(Exercise brief)
Keep each entry exactly as written when you repeat it, and skip the images.
──────── Record set
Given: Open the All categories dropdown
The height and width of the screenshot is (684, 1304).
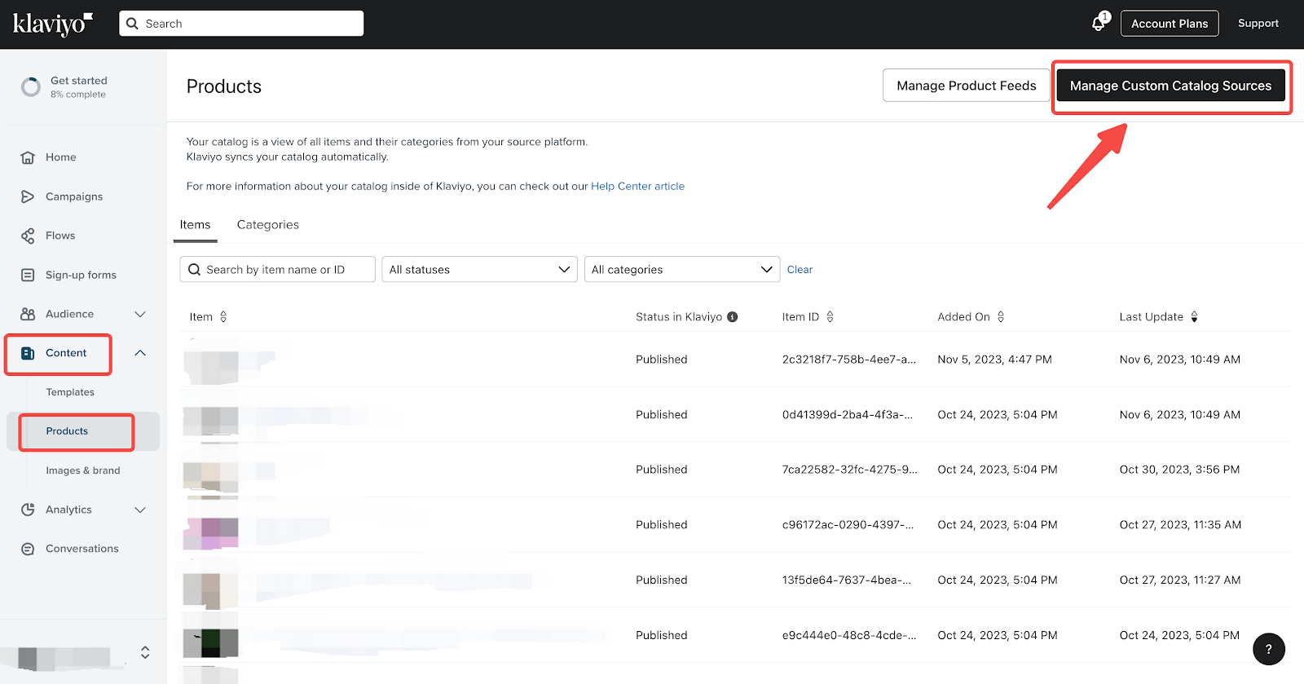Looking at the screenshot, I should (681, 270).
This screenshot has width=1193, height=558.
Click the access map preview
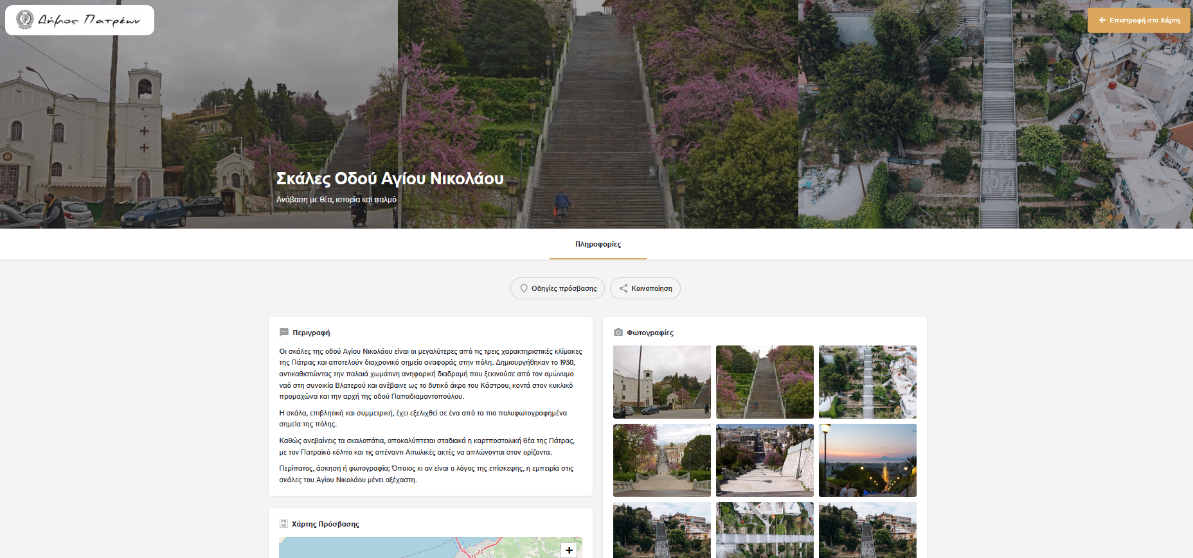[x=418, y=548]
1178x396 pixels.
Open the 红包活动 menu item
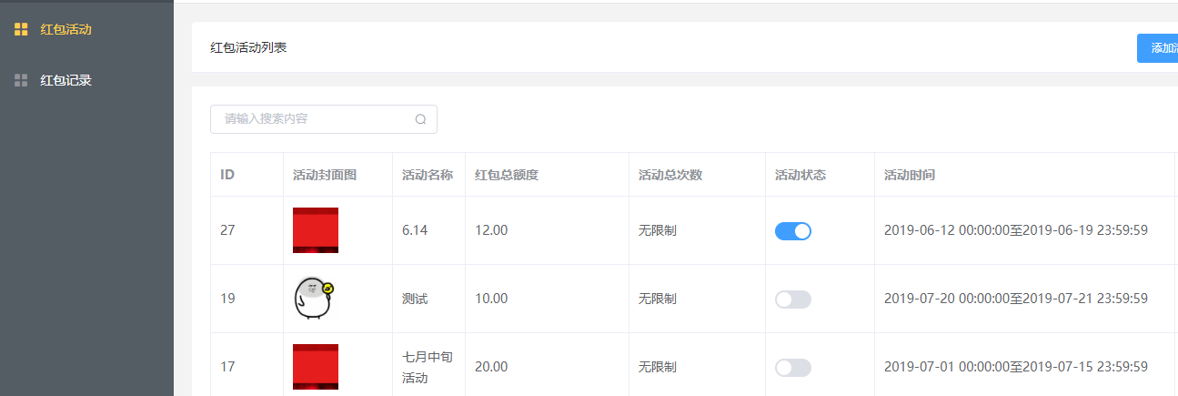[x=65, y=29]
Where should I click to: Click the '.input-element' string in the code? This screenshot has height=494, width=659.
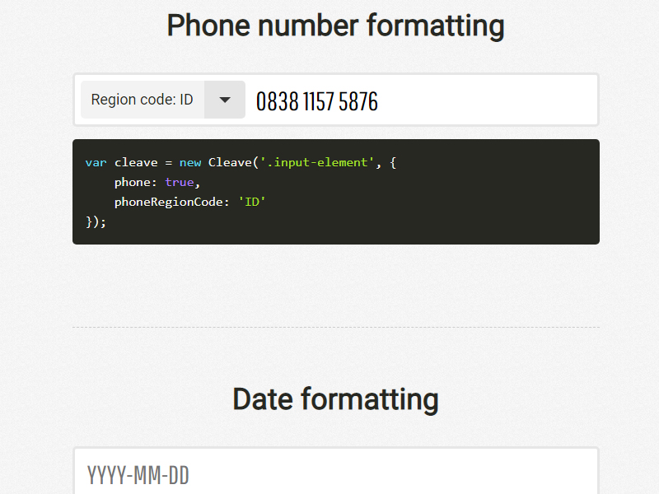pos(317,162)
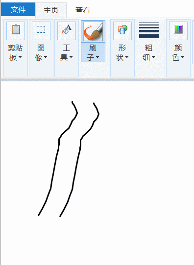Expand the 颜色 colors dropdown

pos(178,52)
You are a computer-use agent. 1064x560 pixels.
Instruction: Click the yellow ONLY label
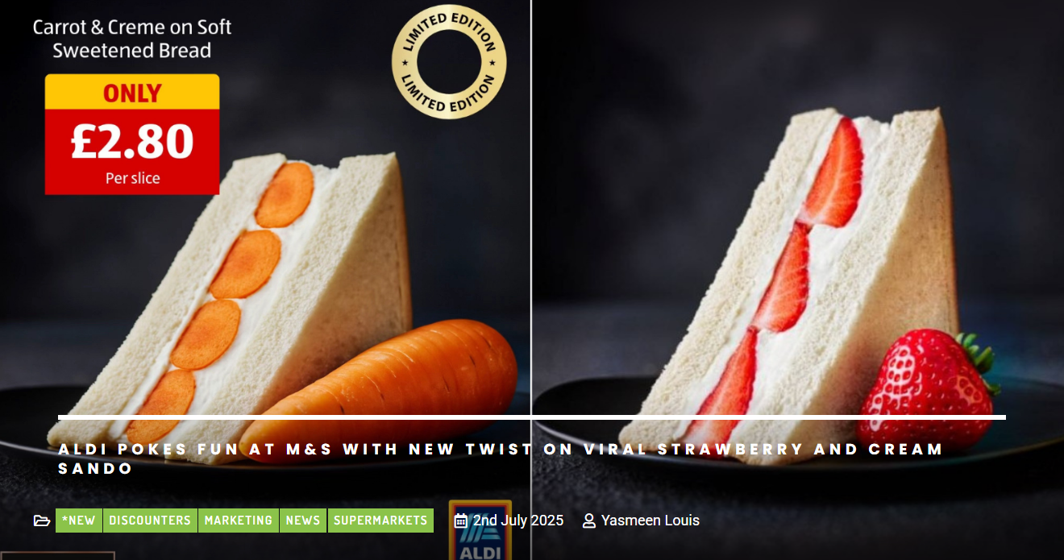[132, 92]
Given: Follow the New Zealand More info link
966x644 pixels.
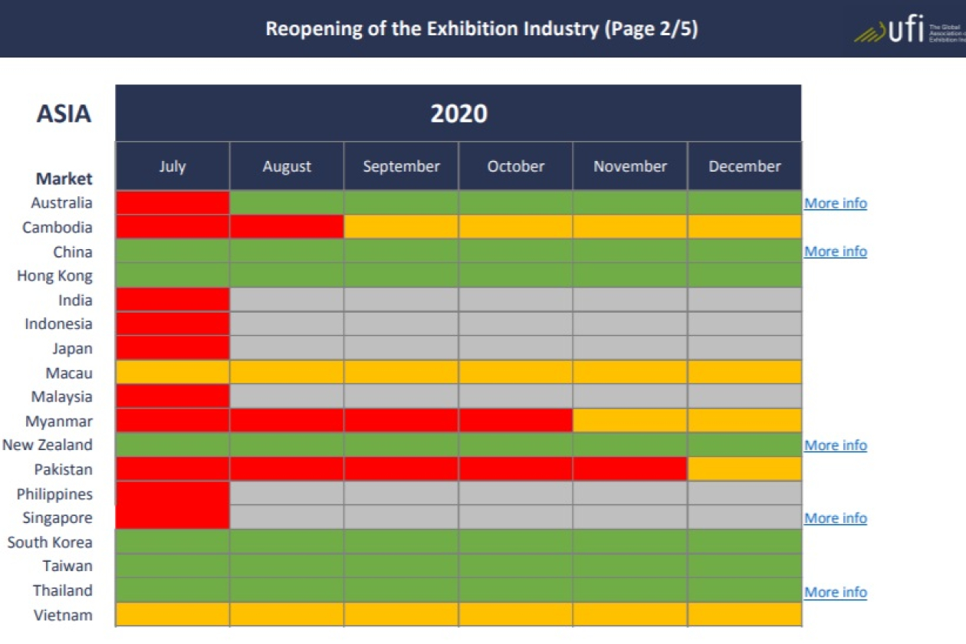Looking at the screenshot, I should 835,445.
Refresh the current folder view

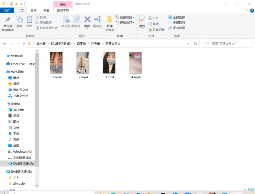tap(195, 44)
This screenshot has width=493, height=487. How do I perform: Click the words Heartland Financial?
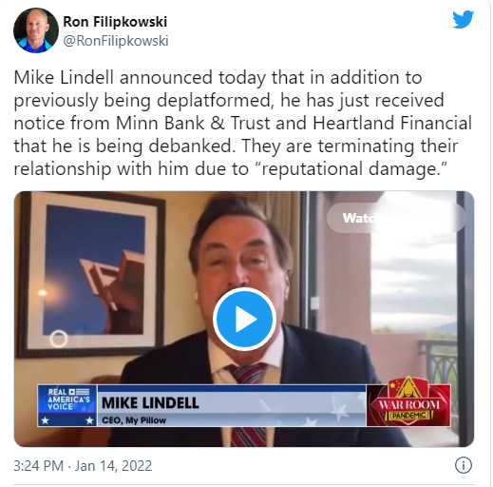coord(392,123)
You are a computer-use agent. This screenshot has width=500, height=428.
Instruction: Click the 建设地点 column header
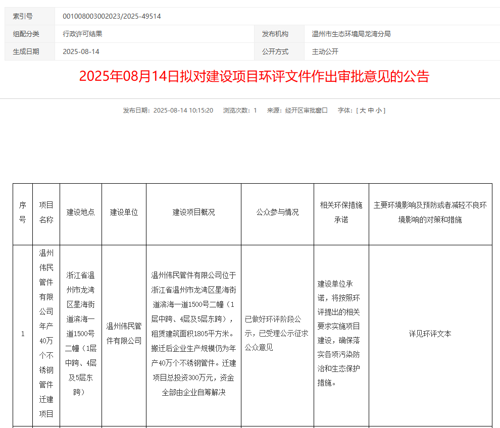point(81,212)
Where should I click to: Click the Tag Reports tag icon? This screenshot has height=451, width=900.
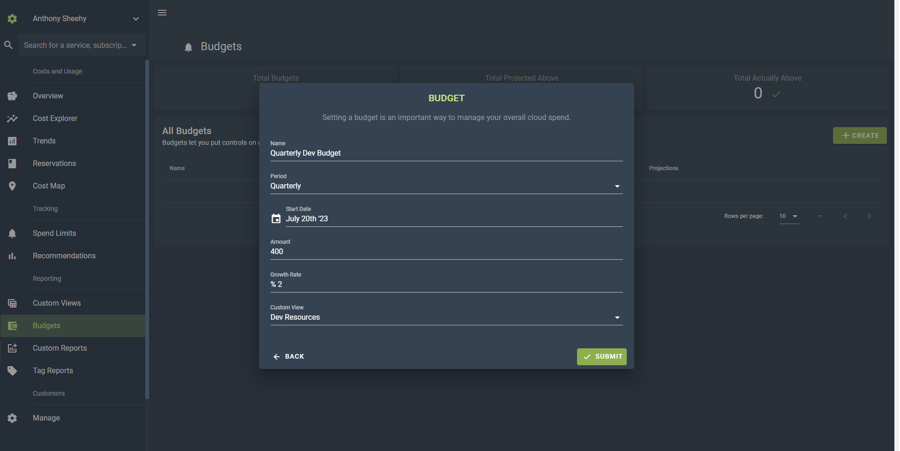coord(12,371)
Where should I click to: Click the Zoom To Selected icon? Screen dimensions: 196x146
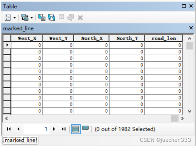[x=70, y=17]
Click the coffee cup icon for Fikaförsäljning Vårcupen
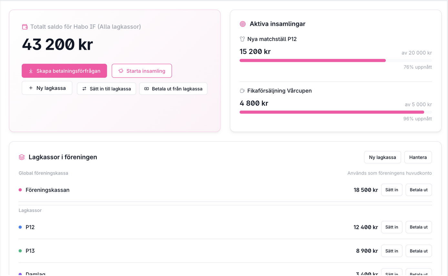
────────────────
(Your solution)
Given: Open the All categories dropdown
The height and width of the screenshot is (684, 1304).
Looking at the screenshot, I should (681, 270).
This screenshot has width=1193, height=558.
Click the access map preview
[x=418, y=548]
1178x396 pixels.
Open the 红包活动 menu item
[x=65, y=29]
Where should I click to: Click the '.input-element' string in the code? This screenshot has height=494, width=659.
pos(317,162)
Expand the 颜色 colors dropdown

pos(178,52)
You are a computer-use agent. 1064x560 pixels.
Instruction: Click the yellow ONLY label
[132, 92]
Given: Follow the New Zealand More info link
966x644 pixels.
Looking at the screenshot, I should 835,445.
Refresh the current folder view

tap(195, 44)
This screenshot has width=493, height=487. How do I perform: Click the words Heartland Financial?
coord(392,123)
You are a computer-use agent. This screenshot has width=500, height=428.
Instruction: Click the 建设地点 column header
point(81,212)
Where should I click to: Click the Tag Reports tag icon? This screenshot has height=451, width=900.
coord(12,371)
Where should I click to: Click the Zoom To Selected icon? Screen dimensions: 196x146
[x=70, y=17]
Click the coffee cup icon for Fikaförsäljning Vårcupen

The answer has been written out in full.